[Collected data]
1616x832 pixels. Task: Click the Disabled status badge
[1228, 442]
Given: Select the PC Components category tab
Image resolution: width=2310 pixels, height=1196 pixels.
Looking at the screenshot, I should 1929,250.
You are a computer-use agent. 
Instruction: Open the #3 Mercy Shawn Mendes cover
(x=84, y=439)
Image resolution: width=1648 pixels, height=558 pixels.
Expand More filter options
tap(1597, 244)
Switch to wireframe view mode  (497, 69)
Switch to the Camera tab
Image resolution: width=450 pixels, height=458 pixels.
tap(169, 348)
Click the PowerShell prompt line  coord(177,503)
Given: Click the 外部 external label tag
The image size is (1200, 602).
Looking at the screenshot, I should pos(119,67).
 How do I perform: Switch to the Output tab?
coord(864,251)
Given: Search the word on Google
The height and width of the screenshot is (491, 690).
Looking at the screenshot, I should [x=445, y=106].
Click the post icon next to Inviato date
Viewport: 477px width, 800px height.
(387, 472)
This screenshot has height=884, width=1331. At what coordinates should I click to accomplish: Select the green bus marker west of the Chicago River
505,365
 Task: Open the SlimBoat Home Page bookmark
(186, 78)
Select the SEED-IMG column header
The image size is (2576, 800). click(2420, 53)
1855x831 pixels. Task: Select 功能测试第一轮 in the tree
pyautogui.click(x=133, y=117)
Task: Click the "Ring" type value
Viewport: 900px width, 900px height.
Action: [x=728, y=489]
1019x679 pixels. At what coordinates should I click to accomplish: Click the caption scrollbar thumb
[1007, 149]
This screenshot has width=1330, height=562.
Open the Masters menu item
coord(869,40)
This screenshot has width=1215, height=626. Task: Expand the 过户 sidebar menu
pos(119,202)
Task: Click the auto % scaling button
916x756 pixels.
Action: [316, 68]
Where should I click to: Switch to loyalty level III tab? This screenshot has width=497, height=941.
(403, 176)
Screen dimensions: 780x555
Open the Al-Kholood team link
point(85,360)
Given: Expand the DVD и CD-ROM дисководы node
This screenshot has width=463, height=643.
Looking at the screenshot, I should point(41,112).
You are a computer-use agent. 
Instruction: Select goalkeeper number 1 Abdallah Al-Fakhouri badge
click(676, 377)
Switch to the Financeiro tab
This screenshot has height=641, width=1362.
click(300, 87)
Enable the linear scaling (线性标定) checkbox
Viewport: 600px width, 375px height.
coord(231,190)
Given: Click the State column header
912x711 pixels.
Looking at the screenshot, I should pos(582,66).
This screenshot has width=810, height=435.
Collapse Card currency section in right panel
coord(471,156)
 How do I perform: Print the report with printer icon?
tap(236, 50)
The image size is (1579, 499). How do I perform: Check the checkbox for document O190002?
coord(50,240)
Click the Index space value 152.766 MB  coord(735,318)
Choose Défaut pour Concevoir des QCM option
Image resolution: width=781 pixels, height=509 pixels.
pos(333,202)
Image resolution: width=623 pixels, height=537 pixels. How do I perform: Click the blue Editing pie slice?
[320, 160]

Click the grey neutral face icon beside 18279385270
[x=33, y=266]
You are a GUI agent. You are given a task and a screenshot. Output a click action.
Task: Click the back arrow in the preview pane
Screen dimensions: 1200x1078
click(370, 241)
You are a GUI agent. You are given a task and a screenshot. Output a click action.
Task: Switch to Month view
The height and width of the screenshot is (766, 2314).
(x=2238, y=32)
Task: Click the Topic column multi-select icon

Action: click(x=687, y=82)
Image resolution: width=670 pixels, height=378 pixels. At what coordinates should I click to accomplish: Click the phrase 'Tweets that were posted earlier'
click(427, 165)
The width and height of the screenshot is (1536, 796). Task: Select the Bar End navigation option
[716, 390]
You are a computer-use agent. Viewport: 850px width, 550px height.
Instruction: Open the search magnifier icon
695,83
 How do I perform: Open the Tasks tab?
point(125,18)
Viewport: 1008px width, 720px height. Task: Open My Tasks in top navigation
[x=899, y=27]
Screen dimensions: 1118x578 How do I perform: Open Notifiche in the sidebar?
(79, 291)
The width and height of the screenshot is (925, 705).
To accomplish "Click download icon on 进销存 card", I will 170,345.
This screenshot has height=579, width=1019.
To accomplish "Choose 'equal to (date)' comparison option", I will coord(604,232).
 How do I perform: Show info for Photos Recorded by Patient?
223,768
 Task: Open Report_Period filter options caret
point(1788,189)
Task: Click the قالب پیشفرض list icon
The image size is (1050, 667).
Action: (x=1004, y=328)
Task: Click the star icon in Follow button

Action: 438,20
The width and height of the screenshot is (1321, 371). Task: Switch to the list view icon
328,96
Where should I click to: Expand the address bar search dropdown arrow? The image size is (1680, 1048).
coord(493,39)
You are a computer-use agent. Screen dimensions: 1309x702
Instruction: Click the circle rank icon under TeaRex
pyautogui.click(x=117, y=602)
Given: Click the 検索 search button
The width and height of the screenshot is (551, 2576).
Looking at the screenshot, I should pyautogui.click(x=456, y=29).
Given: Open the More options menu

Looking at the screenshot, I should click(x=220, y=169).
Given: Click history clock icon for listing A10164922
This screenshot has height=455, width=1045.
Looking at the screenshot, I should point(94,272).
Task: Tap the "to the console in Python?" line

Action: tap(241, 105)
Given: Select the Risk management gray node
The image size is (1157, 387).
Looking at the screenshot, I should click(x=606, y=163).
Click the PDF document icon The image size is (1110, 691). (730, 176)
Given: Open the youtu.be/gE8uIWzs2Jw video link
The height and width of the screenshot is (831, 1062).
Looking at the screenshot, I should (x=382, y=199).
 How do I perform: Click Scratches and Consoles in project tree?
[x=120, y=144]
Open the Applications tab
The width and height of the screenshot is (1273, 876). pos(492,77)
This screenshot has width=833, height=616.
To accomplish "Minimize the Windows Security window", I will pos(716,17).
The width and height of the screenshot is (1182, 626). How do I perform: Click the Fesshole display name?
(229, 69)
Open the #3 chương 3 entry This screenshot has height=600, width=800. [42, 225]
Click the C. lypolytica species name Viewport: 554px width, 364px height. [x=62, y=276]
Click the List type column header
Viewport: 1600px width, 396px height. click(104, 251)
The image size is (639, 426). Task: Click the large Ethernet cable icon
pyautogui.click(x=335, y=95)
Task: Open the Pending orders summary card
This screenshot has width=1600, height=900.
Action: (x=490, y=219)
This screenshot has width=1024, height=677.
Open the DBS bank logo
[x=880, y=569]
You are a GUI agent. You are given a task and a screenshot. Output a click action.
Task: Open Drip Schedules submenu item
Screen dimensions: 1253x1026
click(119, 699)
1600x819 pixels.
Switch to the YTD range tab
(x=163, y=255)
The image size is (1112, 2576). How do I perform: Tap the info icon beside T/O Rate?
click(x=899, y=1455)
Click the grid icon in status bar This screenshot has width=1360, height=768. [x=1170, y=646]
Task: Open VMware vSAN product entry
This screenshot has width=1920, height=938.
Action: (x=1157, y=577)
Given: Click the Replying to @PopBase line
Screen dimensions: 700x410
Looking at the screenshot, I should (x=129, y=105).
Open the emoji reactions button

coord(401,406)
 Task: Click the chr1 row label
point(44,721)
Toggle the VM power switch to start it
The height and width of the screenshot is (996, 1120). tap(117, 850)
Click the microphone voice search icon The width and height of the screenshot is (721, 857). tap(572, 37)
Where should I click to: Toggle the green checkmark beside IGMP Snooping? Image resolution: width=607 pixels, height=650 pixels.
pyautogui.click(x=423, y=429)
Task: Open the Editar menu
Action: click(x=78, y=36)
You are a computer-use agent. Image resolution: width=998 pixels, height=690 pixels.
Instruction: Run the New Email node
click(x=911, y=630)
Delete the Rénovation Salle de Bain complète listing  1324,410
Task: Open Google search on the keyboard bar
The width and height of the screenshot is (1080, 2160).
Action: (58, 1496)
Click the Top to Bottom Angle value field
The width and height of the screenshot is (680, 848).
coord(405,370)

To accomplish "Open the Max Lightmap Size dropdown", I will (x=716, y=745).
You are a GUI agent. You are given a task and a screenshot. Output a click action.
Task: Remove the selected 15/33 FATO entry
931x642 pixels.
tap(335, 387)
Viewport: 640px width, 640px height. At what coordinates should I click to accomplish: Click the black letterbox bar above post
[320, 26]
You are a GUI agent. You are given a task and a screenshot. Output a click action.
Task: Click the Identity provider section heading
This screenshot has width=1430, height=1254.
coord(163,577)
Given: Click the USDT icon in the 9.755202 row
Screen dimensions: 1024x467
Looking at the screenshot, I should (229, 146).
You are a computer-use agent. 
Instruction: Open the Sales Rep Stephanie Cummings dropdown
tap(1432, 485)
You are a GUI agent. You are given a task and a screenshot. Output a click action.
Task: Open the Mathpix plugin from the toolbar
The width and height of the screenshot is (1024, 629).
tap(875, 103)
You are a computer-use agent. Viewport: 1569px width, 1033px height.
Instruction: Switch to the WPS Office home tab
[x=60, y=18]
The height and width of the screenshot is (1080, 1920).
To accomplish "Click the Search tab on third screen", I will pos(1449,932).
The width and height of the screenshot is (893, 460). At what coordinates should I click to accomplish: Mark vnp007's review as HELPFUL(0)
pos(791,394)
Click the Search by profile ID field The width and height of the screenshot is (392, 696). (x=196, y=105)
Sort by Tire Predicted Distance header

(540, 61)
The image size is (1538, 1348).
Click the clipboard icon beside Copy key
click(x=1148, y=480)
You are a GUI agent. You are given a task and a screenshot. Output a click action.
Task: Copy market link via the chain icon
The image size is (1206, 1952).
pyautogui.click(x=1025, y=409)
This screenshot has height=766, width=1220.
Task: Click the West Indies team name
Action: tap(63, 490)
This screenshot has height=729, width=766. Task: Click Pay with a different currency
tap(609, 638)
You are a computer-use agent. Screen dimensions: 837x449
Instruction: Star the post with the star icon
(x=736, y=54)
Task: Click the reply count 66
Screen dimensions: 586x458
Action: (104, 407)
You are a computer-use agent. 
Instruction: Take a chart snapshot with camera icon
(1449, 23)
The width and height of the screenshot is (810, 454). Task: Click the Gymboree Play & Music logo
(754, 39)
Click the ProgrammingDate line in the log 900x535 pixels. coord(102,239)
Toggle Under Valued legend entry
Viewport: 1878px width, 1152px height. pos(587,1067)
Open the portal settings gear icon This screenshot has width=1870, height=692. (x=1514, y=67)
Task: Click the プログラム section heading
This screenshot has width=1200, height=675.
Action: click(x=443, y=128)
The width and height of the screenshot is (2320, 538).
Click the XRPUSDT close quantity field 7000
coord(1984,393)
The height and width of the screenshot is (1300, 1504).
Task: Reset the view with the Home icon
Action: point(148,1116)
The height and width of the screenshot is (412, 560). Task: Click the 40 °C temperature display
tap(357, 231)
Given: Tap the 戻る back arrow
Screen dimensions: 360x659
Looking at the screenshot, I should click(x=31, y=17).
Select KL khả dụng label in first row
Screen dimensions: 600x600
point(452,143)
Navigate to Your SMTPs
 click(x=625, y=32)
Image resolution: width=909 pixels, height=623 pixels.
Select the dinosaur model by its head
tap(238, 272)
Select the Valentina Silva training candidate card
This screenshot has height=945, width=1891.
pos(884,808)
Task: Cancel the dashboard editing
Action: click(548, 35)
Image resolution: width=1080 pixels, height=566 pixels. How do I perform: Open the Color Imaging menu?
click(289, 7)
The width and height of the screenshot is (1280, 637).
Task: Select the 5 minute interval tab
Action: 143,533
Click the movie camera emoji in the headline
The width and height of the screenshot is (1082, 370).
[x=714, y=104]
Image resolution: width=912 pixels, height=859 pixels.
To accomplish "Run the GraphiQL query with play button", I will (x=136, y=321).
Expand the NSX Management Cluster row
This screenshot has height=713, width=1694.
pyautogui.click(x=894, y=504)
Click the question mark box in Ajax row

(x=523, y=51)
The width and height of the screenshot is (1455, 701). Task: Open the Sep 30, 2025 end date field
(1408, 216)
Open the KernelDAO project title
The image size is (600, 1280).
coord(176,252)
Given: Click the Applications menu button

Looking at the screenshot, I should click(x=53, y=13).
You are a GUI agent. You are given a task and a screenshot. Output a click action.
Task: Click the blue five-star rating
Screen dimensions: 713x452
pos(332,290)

• _EXERCISE PROMPT_: Write down again, exactly as given, only the lines above that fall from the line with "Task: Click the back" to the line with "This screenshot has height=579, width=1019.", inclusive.

• _RESPONSE FOR THIS EXERCISE_:
Task: Click the back arrow in the preview pane
Screen dimensions: 1200x1078
click(370, 241)
You are a GUI agent. You are given a task and a screenshot. Output a click action.
Task: Switch to Month view
The height and width of the screenshot is (766, 2314).
(x=2238, y=32)
Task: Click the Topic column multi-select icon

Action: click(x=687, y=82)
Image resolution: width=670 pixels, height=378 pixels. At what coordinates should I click to accomplish: Click the phrase 'Tweets that were posted earlier'
click(427, 165)
The width and height of the screenshot is (1536, 796). Task: Select the Bar End navigation option
[716, 390]
You are a computer-use agent. Viewport: 850px width, 550px height.
Instruction: Open the search magnifier icon
695,83
 How do I perform: Open the Tasks tab?
point(125,18)
Viewport: 1008px width, 720px height. Task: Open My Tasks in top navigation
[x=899, y=27]
Screen dimensions: 1118x578 How do I perform: Open Notifiche in the sidebar?
(79, 291)
The width and height of the screenshot is (925, 705).
To accomplish "Click download icon on 进销存 card", I will 170,345.
This screenshot has height=579, width=1019.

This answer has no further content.